POLECENIA DO WYKONANIA:
(1) Jakie imiona mają osoby, których komentarze pod postem przytacza tekst o świątecznym zaproszeniu? Wypisz wszystkie.
(2) Odpowiedz na pytania do tekstu o świątecznym zaproszeniu:
(a) Ile dodatkowych osób autor posta jest w stanie ugościć w tym roku?
(b) Ile „lajków” zebrał post?
(c) Ile lat Łukasz Wójcik mieszkał w Japonii?
(3) Podejmij tekst o świątecznym zaproszeniu i pisz dalej od miejsca, w którym się urywa.

FRAGMENT TEKSTU:
Na kilka dni przed świętami na Facebooku na grupach dla Polaków w Szkocji pojawiła się następująca informacja: „Jak co roku, w każdym mieście, w którym mieszkałem, organizuję spotkanie świąteczne. Proszę się z góry nie ekscytować. Jest to spotkanie kameralne w gronie moich kilku znajomych. W tym roku jestem w stanie ugościć do czterech dodatkowych osób, które zwyczajnie nie mają się gdzie podziać w święta. Chodzi mi o osoby, które nigdzie się nie wybierają, ponieważ nie mają tu przyjaciół bądź rodziny i będą w święta w domu same. Naprawdę serdecznie zapraszam. Panie czy panowie, młodsi czy starsi. Każdy będzie miłe widziany.”
Post zebrał ponad setkę „lajków”. „Piękna inicjatywa,” napisała Ania. „Wspaniały pomysł”, dodała Ula. „Szkoda, że nie w Walii”, zauważyła Anna. „Albo w Kornwalii,” wtóruje jej Renata. Popularność wiadomości była miłym zaskoczeniem dla autora, który zachęcał do udostępniania na swoich profilach. „Dzięki temu dotrze do szerszego grona,” prosił.
Kim jest tajemniczy Polak, który w nazwie użytkownika ma niezrozumiałe symbole? – To moje imię i nazwisko zapisane po japońsku – mówi Łukasz Wójcik, który zanim wylądował w Striling w Szkocji 10 lat mieszkał w Japonii.

SEKCJA DANYCH:
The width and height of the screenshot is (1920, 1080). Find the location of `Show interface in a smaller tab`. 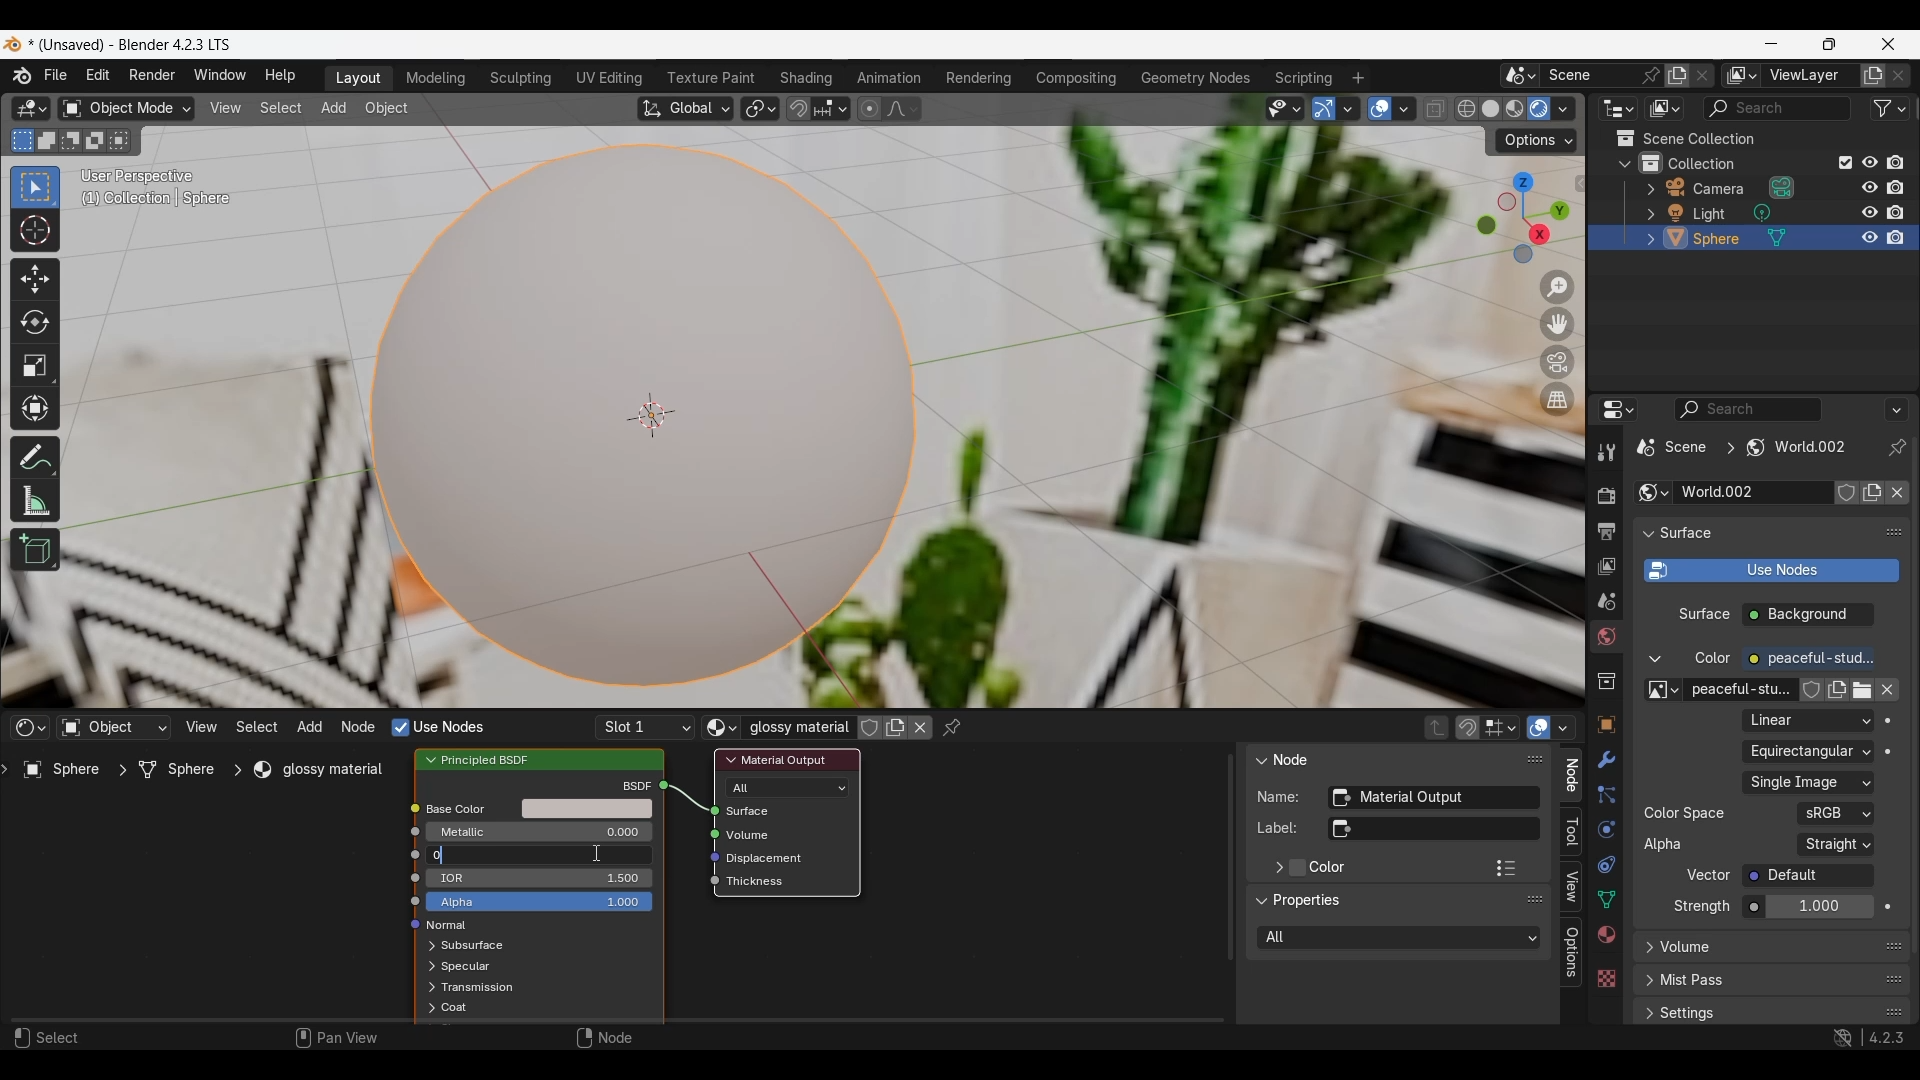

ODPOWIEDZI:
(1) Ania, Ula, Anna, Renata

(2)
(a) Do czterech.
(b) Ponad setkę.
(c) 10 lat.

(3)
Plan na bożonarodzeniowe spotkanie jest prosty, niezobowiązujący: zjeść świąteczne dania, posłuchać kolęd, porozmawiać.
– Naprawdę nie ma się ani czego obawiać, ani czego wstydzić. W święta nikt nie powinien być sam. Ja byłem kilka razy w życiu i chciałbym, aby inni nie musieli tego doświadczać – przekonuje.
Pomocna dłoń
Co ciekawe Łukasz pochodzący z Legnicy z województwa dolnośląskiego jako młody chłopak nie lubił świąt. – Naoglądałem się tego w dzieciństwie, jak ludzie cały rok żyją ze sobą w względnej zgodzie, a na święta: stres, nerwy i awantura. I po co to wszystko? – zastanawia się
Ale po szkole Łukasz 15 lat temu zaczął podróżować po świecie. Mieszkał w Anglii, Irlandii Północnej, w Niemczech, we Francji. W Szkocji poznał swoja partnerkę, Japonkę, z którą postanowił wyjechać do kraju kwitnącej wiśni.
– W Japonii jest olbrzymia kultura prywatności, nikt do siebie do domu nie zaprasza, trudno poznać nowe osoby. I pomyślałem, że święta to może być dobra okazja, aby połączyć ze sobą ludzi, którzy być może w innych okolicznościach nie mogliby się spotkać – opowiada. Tak zaczął organizować spotkania świąteczne i wielkanocne.
Na te spotkania przychodzili jego przyjaciele, osoby, które widział raz w życiu, czy zupełnie nieznajomi.
– Taką już mam ekstrawertyczną naturę, że zdarza mi się spontanicznie zagadać do obcej osoby na ulicy. Może to trochę naiwne, ale nigdy nic złego mnie nie spotkało. Częściej już w życiu zawodziłem się na ludziach ze swojego najbliższego otoczenia – tłumaczy.
Łukaszowi zależy, aby w miarę swoich możliwości pomagać ludziom. Denerwują go instytucje i osoby prywatne, które za swoją pomoc od osób w trudnej sytuacji żądają wynagrodzenia.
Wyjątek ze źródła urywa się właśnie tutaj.